#### Extrait du document:

Aujourd’hui, il faudrait peut-être traiter dix (10) ou 20 000 personnes au Burkina, mais il est certain que dans dix ans, il en faudra traiter 150 ou 200 000 personnes.

S. : Quel commentaire faites-vous sur les lois spécifiques adoptées qui criminalisent la transmission du VIH ?

(W.R.). : C’est une disposition qui tente beaucoup de gouvernants. D’emblée, je dis que c’est une position réductrice, qui est à côté de la solution. Dans cette disposition, il y a plusieurs aspects. On note un aspect purement légal et je ne suis pas parfaitement bien placé pour en parler parce que je ne connais pas l’ensemble des dispositifs au Burkina et je ne sais pas quel recours a, aujourd’hui, une personne qui se serait sentie lésée par une contamination qui pouvait être volontaire. En France, la question d’une loi spécifique s’est posée. On a pu faire le constat sur le plan de la loi parce qu’il y avait déjà dans la loi française, de quoi faire que si quelqu’un souhaitait porter plainte quand il considère avoir été contaminé volontairement, il pouvait déjà recourir. Il n’y avait donc pas besoin de loi spécifique.

[Données enregistrées]
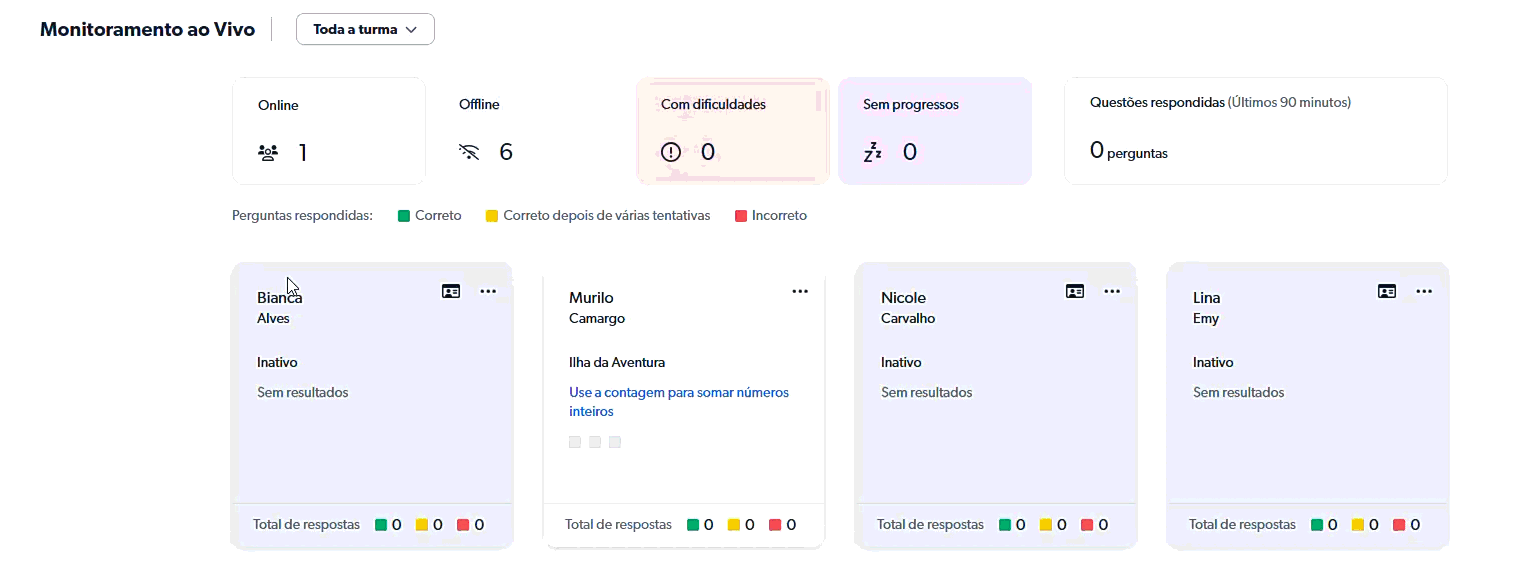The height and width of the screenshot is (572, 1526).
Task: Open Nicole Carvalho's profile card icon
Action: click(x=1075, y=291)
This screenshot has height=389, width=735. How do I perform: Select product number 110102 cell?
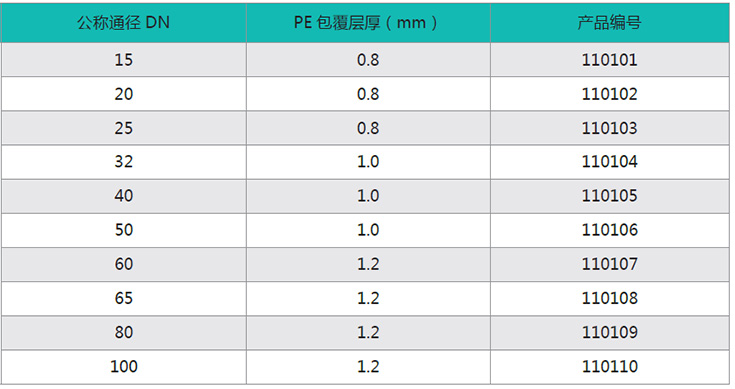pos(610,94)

#### Travail demandé:
[A] Selon l'entretien sur le VIH, combien de personnes faudra-t-il traiter au Burkina dans dix ans ?
[B] Reproduisez tel quel le passage de l'entretien sur le VIH, de « Aujourd’hui, il faudrait » jusqu'à « 200 000 personnes. ».

#### Corrigé:
[A] Il faudra en traiter 150 ou 200 000.

[B]
Aujourd’hui, il faudrait peut-être traiter dix (10) ou 20 000 personnes au Burkina, mais il est certain que dans dix ans, il en faudra traiter 150 ou 200 000 personnes.